Re: Handling @profile

Hi Shane,

It's not confined to browsers.

I'm talking about using a network library in some programming language
-- you'll nearly always get caching directives honoured by the
library.

Consequently, if you have a date or version number in the URL, you can
set a very long expiry time on your server, because that document will
never change.

This is quite a common technique for JavaScript libraries, and would
work for profiles and vocabularies, too.

Mark

On Sun, May 2, 2010 at 11:03 PM, Shane McCarron <shane@aptest.com> wrote:
> No.  Because I don't think I am implementing in a browser.
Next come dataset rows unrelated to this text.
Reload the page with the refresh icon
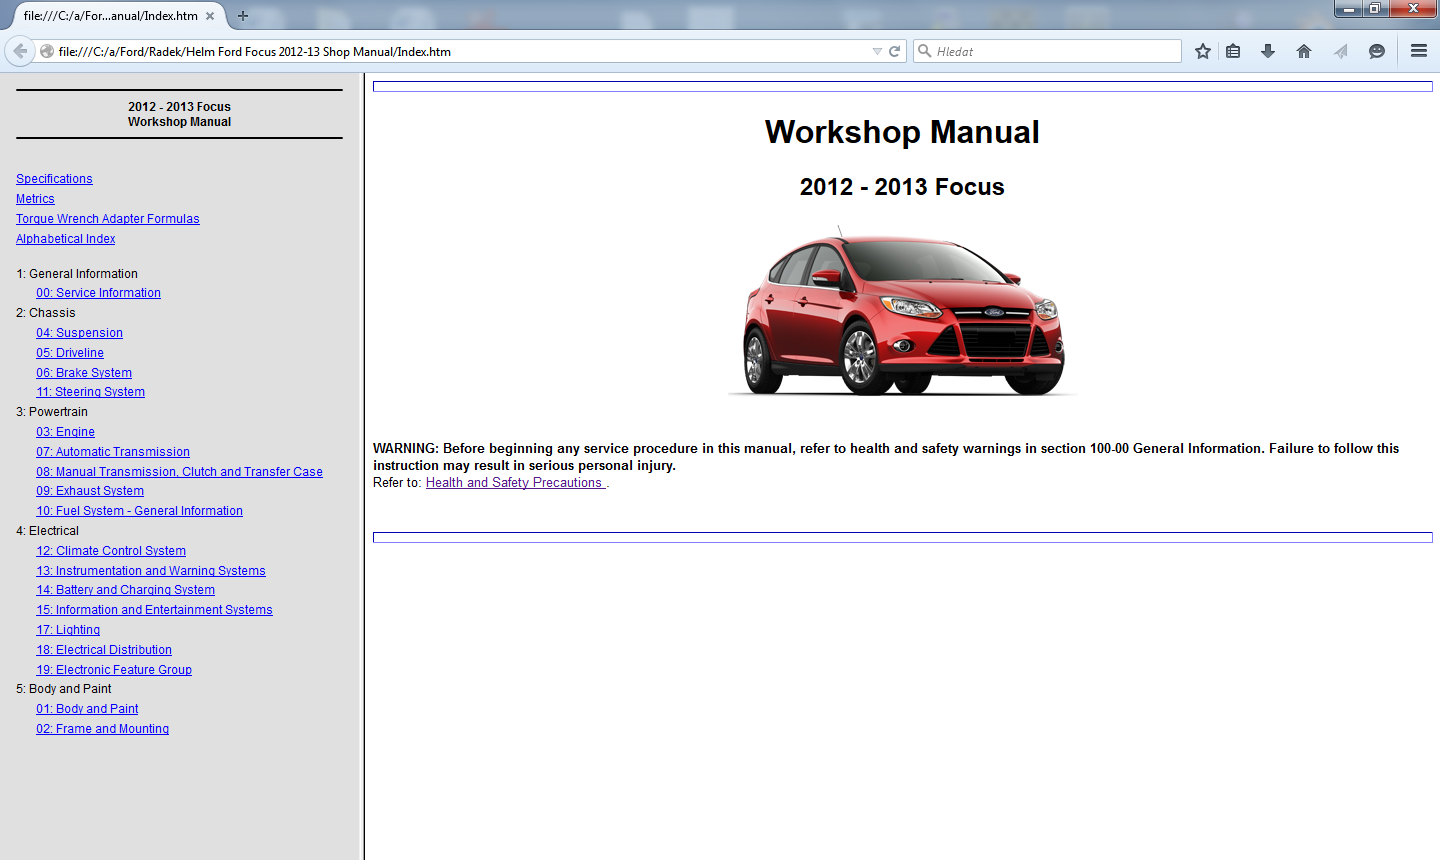This screenshot has width=1440, height=860. pyautogui.click(x=895, y=51)
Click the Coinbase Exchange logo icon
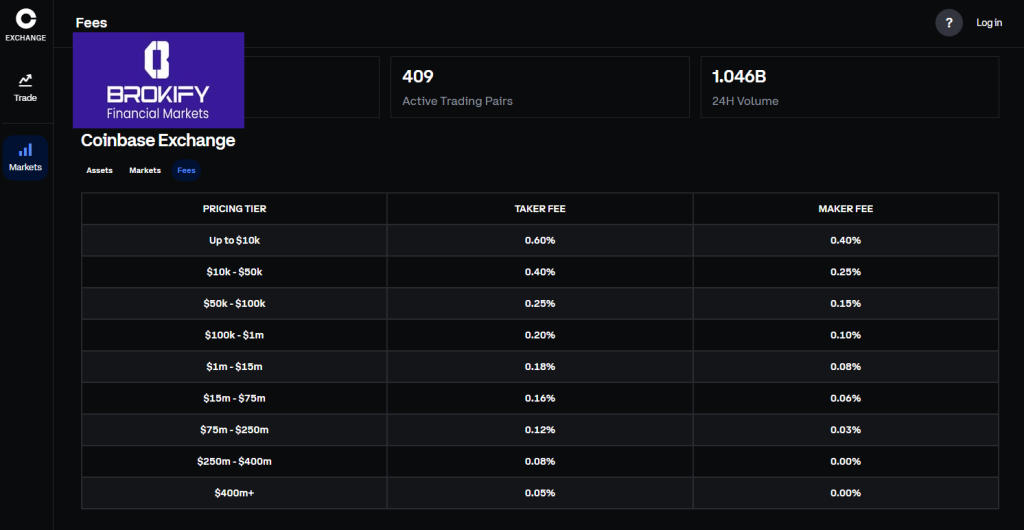 coord(26,18)
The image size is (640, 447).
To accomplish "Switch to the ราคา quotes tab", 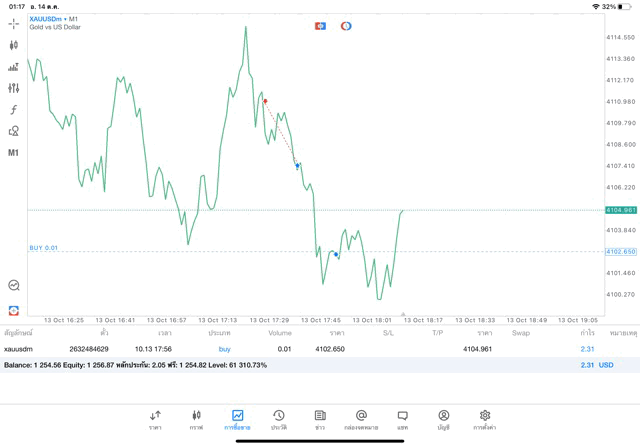I will (x=155, y=420).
And I maintain that most interesting implementations will be outside of a support context like that.
>
> "Mark Birbeck" <mark.birbeck@webbackplane.com> wrote:
>
>>Hi Shane,
>>
>>Wouldn't you hope that caching is taken care of by the underlying
>>protocol requests?
>>
>>Which is why version numbers in URLs *are* a good idea. :)
>>
>>(Mixing two threads there.)
>>
>>Regards,
>>
>>Mark
>>
>>On Sun, May 2, 2010 at 10:14 PM, Shane McCarron <shane@aptest.com> wrote:
>>>
>>>
>>> Shane McCarron wrote:
>>>>
>>>> Oh.... ick.  Thanks for pointing this out.  And yes, implementations
>>>> should detect profiles that have already been processed and not process them
>>>> again.  But the spec should say this.
>>>
>>> Oh... and to be clear... in my implementation at least I cache profiles that
>>> I have already processed and only reprocess if the source document has been
>>> modified since my original processing took place.  I really think everyone
>>> who can cache should take this approach.
>>>>
>>>> Gregg Kellogg wrote:
>>>>>
>>>>> Okay, first cut of implementing @profile goes into an infinite loop.
>>>>> Section 7.5 item 3 indicates that any element containing an @profile
>>>>> document is processed as indicated in RDFa Profiles (section 9). Test 0089
>>>>> contains <head profile="http://www.w3.org/1999/xhtml/vocab">, which causes
>>>>> the parser to load <http://www.w3.org/1999/xhtml/vocab> to extract the
>>>>> vocabulary. That vocabulary also contains the same <head> element, so the
>>>>> parser goes into an infinite loop.
>>>>>
>>>>> Clearly, the parser can check for a recursive call to call an already
>>>>> opened profile, but the processing instructions should discuss this. It
>>>>> seems that in the case of < http://www.w3.org/1999/xhtml/vocab>, it is
>>>>> intended to note that this defines a profile, not requires a profile. Should
>>>>> processing rules be different the <head>, is the profile use in this case
>>>>> just wrong? In any case, it looks like an existing useage pattern that is
>>>>> incompatible with the processing instructions.
>>>>>
>>>>> Gregg
>>>>>
>>>>>
>>>>>
>>>>
>>>
>>> --
>>> Shane P. McCarron                          Phone: +1 763 786-8160 x120
>>> Managing Director                            Fax: +1 763 786-8180
>>> ApTest Minnesota                            Inet: shane@aptest.com
>>>
>>>
>>>
>>>
>>
>
> --
> Sent from my Android phone with K-9 Mail. Please excuse my brevity.